1

I have a html file with different team names written throughout the file. I just want to grab the team names. The team names always occur after certain text and end before certain text, so I've split function to find the team name. I'm a beginner, and I'm sure I'm making this harder than it is. Data is the file

teams = data.split('team-away">')[1].split("</sp")[0]
    for team in teams:
        print team

This returns each individual character for the first team that it finds (so for example, if teams = San Francisco 49ers, it prints "S", then "A", etc. instead of what I need it to do: Print "San Francisco 49ers" then on the next line the next team "Carolina Panthers", etc.

Thank you!

sdeep27
  • 11
  • 2
  • 3
    Parse the HTML. Don't work with it as a string. – Blender Nov 18 '13 at 05:52
  • [Déjà vu](http://stackoverflow.com/questions/1732348/regex-match-open-tags-except-xhtml-self-contained-tags) – shx2 Nov 18 '13 at 06:02
  • Yeah, I wondered how long before someone links to "Tony the Pony". The OP does state "I have a html file...The team names always occur after certain text and end before certain text" Assuming @sdeep27 is correctly describing the problem (and who would know but himself), then plain text search works 100% (but of course, not best practice). – Paul Draper Nov 18 '13 at 07:15

2 Answers2

2

"I'm a beginner, and I'm sure I'm making this harder than it is."

Well, kind of.

import re
teams = re.findall('team-away">(.*)</sp', data)

(with credit to Kurtis, for a simpler regular expression than I originally had)

Though an actual HTML parser would be best practice.

Paul Draper
  • 78,542
  • 46
  • 206
  • 285
  • Out of curiosity, why is this regex superior to re.findall('team-away">(.*?) – Curt Nov 18 '13 at 07:05
  • 1
    @Kurtis, you are right.

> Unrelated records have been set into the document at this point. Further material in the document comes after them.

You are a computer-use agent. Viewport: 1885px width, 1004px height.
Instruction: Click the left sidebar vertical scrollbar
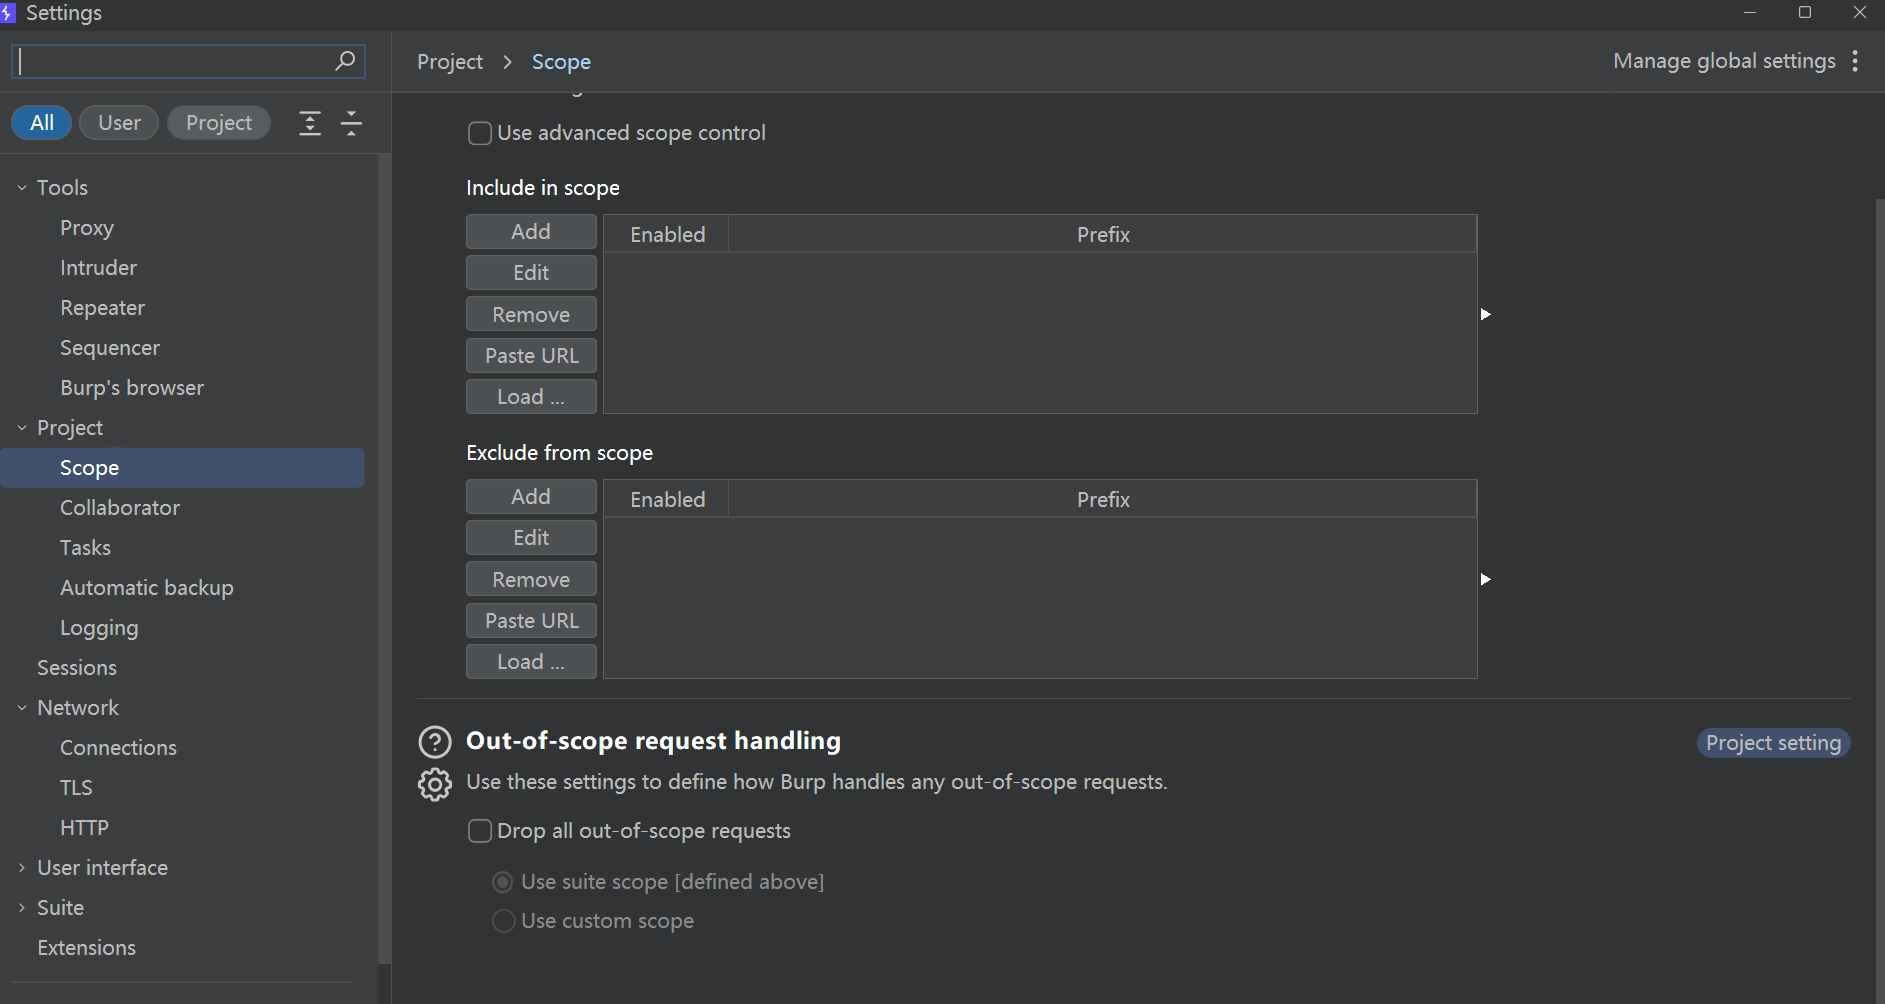click(384, 560)
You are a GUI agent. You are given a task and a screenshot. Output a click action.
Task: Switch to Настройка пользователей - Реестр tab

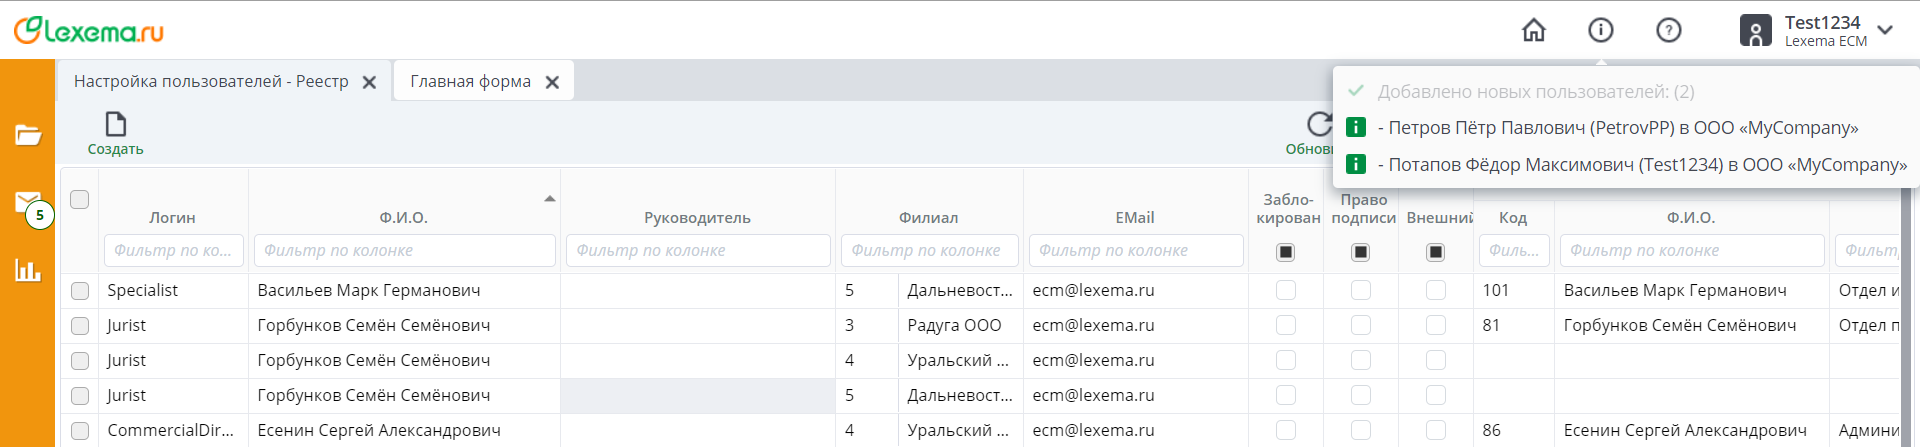pos(211,82)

I had assumed that `findall` would match the *entire* regex, so I used lookbehind and lookahead. But if exactly one capture group exists, the returned match is only that group. Improving answer now. – Paul Draper Nov 18 '13 at 07:10
  • so I went and looked over some re to understand your answer, and this does tackle it, thank you. Quick question though, as I only need the letters returned and not numbers, I tried (\w*) instead of (.*) and it returned an empty list. Do you know why this could be, or is \w the wrong expression to use? – sdeep27 Nov 18 '13 at 08:07
  • I'm not sure exactly what you mean. Perhaps `([A-Za-z]*).*`? – Paul Draper Nov 18 '13 at 16:29
  • isn't \w the regex identifier for all letters? How come we use the format [A-Za-z] instead? – sdeep27 Nov 20 '13 at 18:59
  • @sdeep27, `\w` is all "word" characters, which consists of all ASCII letters and underscore. – Paul Draper Nov 21 '13 at 08:17
0

Don't re-invent the wheel! Look into BeautifulSoup, it'll to the job for you.

Steinar Lima
  • 7,644
  • 2
  • 39
  • 40